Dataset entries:
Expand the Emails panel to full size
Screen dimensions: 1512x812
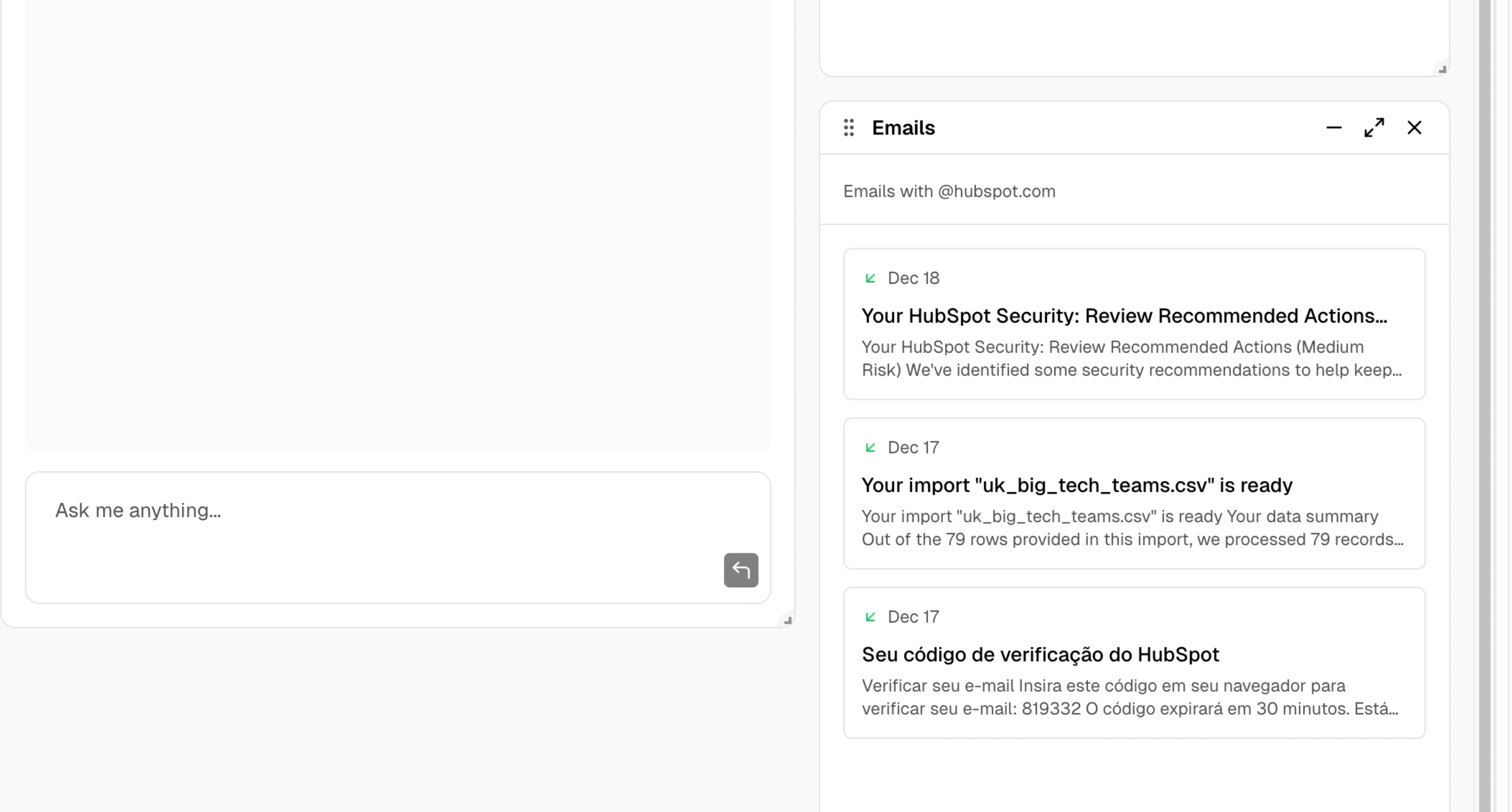[1374, 127]
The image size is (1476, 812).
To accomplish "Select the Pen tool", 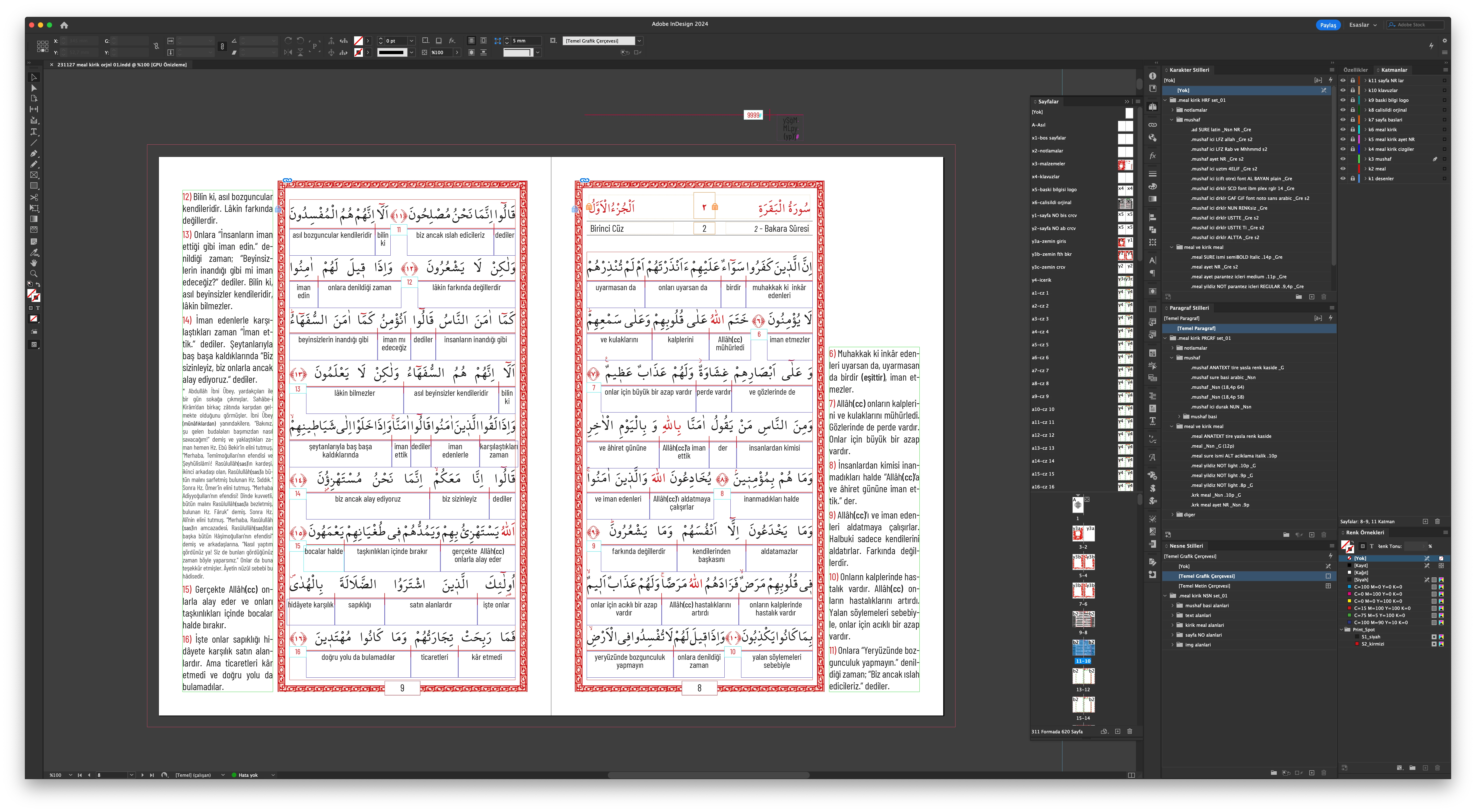I will point(34,153).
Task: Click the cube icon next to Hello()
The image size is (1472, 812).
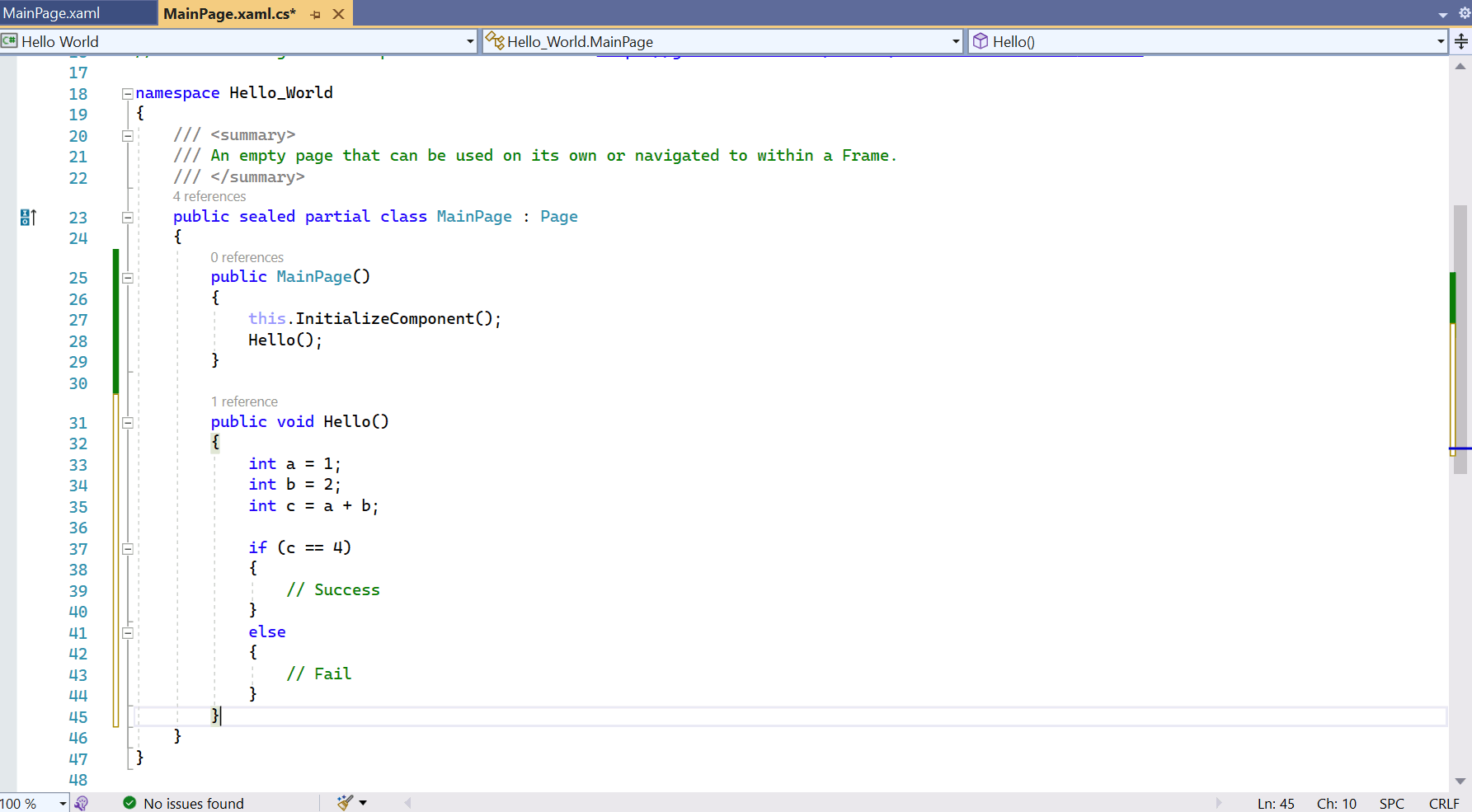Action: [x=981, y=40]
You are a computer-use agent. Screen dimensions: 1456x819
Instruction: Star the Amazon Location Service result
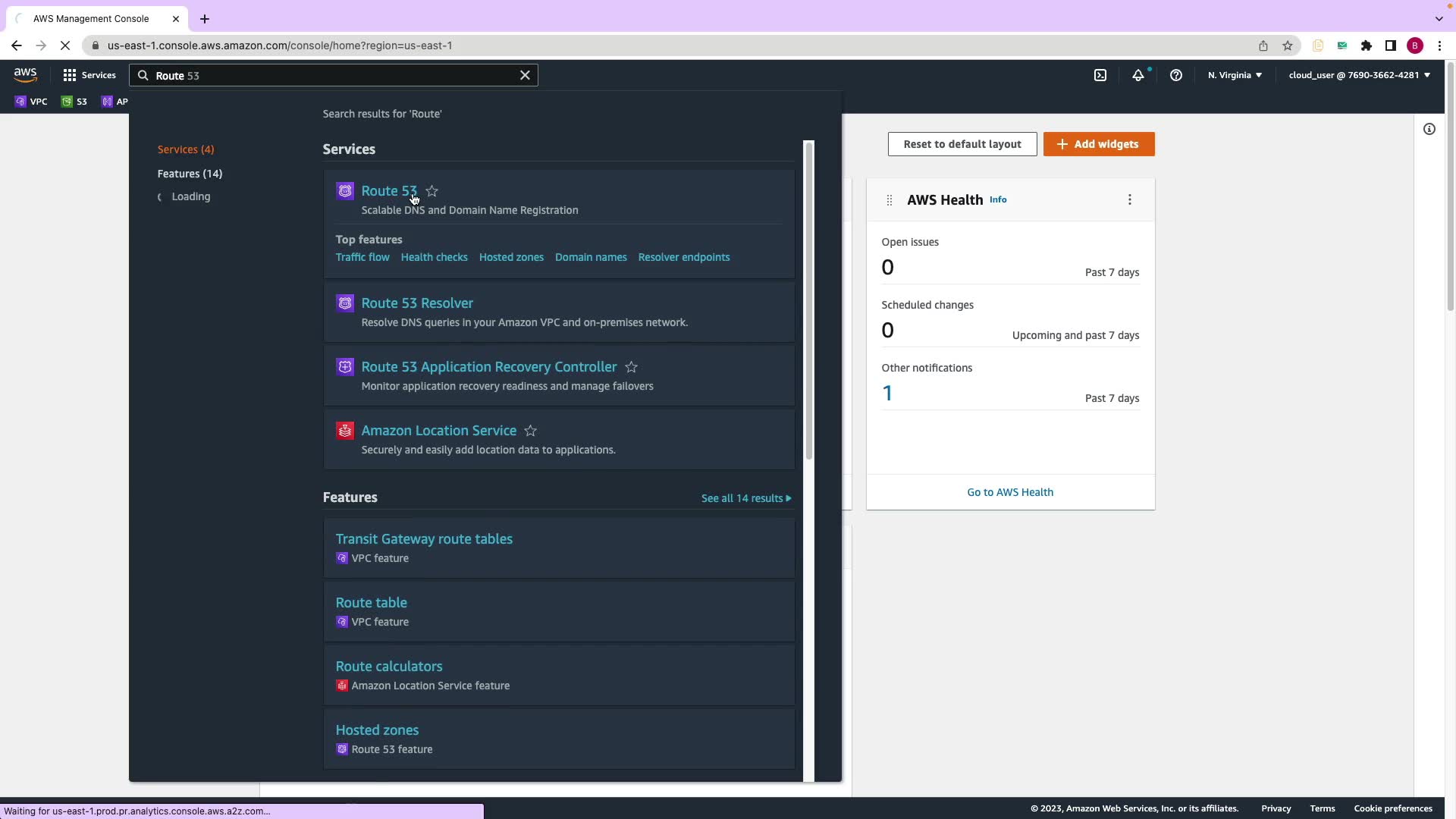[530, 431]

### TASK INSTRUCTIONS
This task calls for the lines from the line holding "Task: Click the cube icon next to Hello()" through the last line above, restated word for word with both ends included and the pictures dropped.

### REPLY
Task: Click the cube icon next to Hello()
The image size is (1472, 812).
Action: [x=981, y=40]
You are a computer-use agent. Screen dimensions: 1456x819
Instruction: Star the Amazon Location Service result
[530, 431]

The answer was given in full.